Hepatitis A Virus in Marsupials

Hepatitis A Virus is a cause of acute viral hepatitis in humans, causing about 11,000 deaths worldwide per year. Hepatitis A Virus was long thought to be restricted to primates, with genotypes I to III found in humans and genotypes IV to VI, termed simian Hepatitis A Virus, found in nonhuman primates[1].
Only recently, highly diverse nonprimate hepatoviruses were discovered, suggesting that the ancestors of Hepatitis A Virus may have evolved in mammals other than primates prior to their introduction into humans. Additionally, the unique structural properties of Hepatitis A virusses, resembling those found in ancestral insect viruses, suggest that it is an ancient picornavirus[2].

The expanded genus Hepatovirus now includes at least 16 putative virus species.

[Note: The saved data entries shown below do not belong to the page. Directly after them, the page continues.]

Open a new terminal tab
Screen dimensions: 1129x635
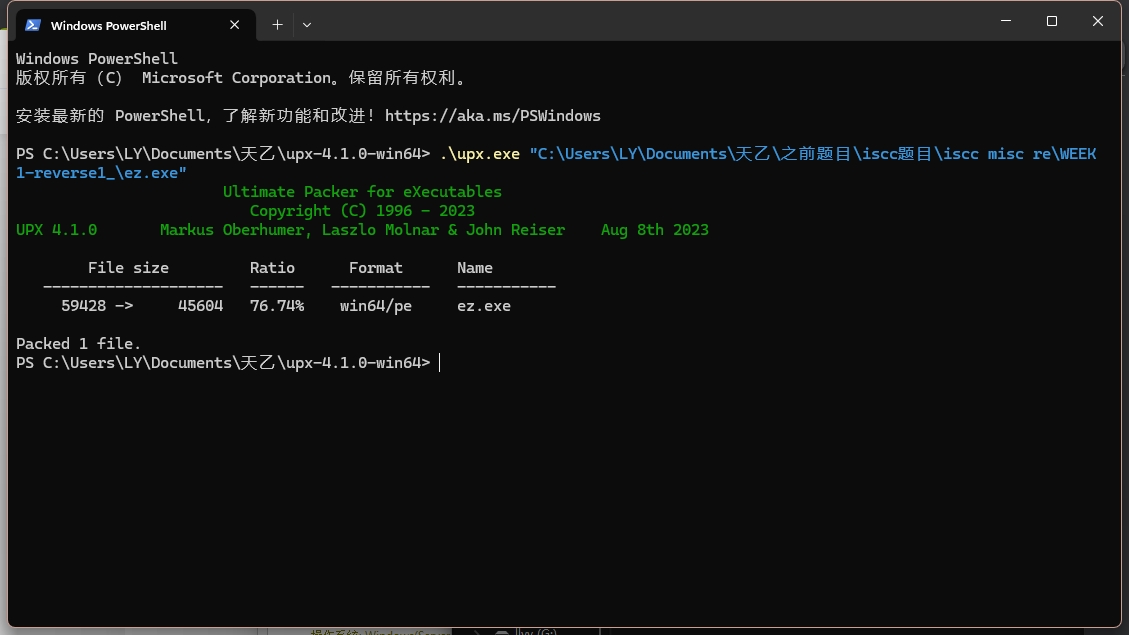277,24
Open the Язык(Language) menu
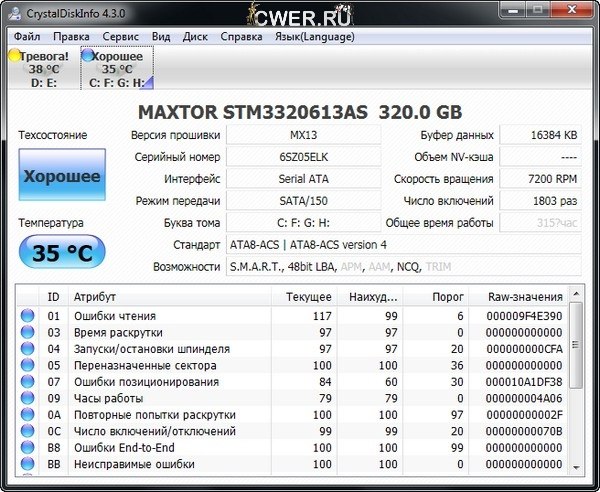The width and height of the screenshot is (600, 492). pos(315,36)
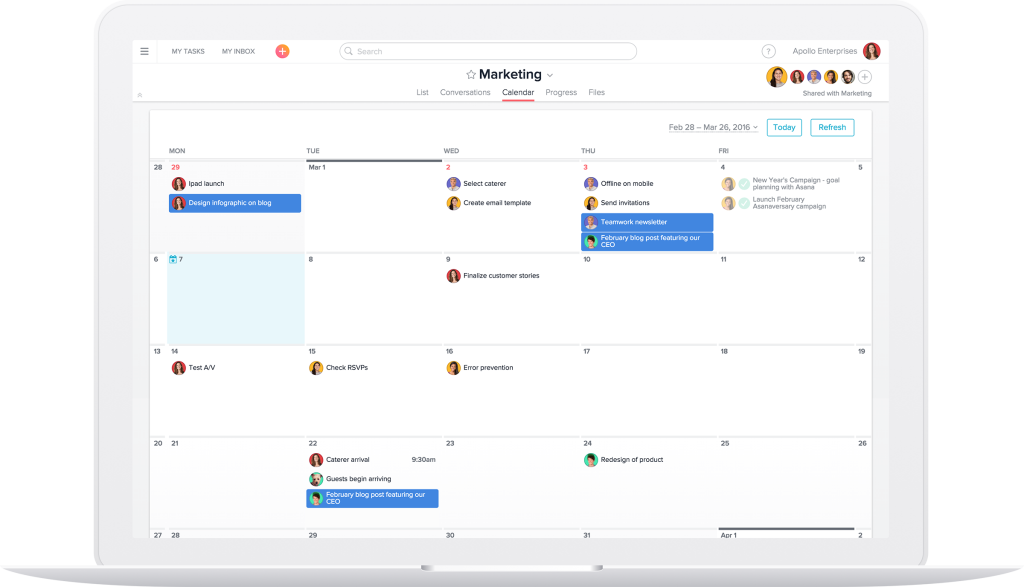The height and width of the screenshot is (587, 1024).
Task: Toggle the New Year's Campaign completed checkmark
Action: [744, 184]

The majority of novel hepatoviruses were obtained from bats and rodents.

Now, scientists have discovered a novel marsupial Hepatitis A Virus in Brazilian common (or big-eared) opossum (Didelphis aurita)[3]. That is a potential problem, since opossums are commonly hunted and consumed as wild game by resource-limited (read: poor) Brazilian communities.

Because the family containing marsupial Hepatitis A Virus shares a common ancestor with human Human Hepatitis A Virus, it may hypothetically retain the ability to infect humans.

The results of this research strongly suggest that the species barriers toward Hepatitis A Virus infection seem penetrable.

[1] Cristina, Costa-Mattioli: Genetic variability and molecular evolution of hepatitis A virus in Virus Research - 2007
[2] Wang et al: Hepatitis A virus and the origins of picornaviruses in Nature - 2015
[x] de Oliveira Carneiro et al: A Novel Marsupial Hepatitis A Virus Corroborates Complex Evolutionary Patterns Shaping the Genus Hepatovirus in Journal of virology - 2018. See here.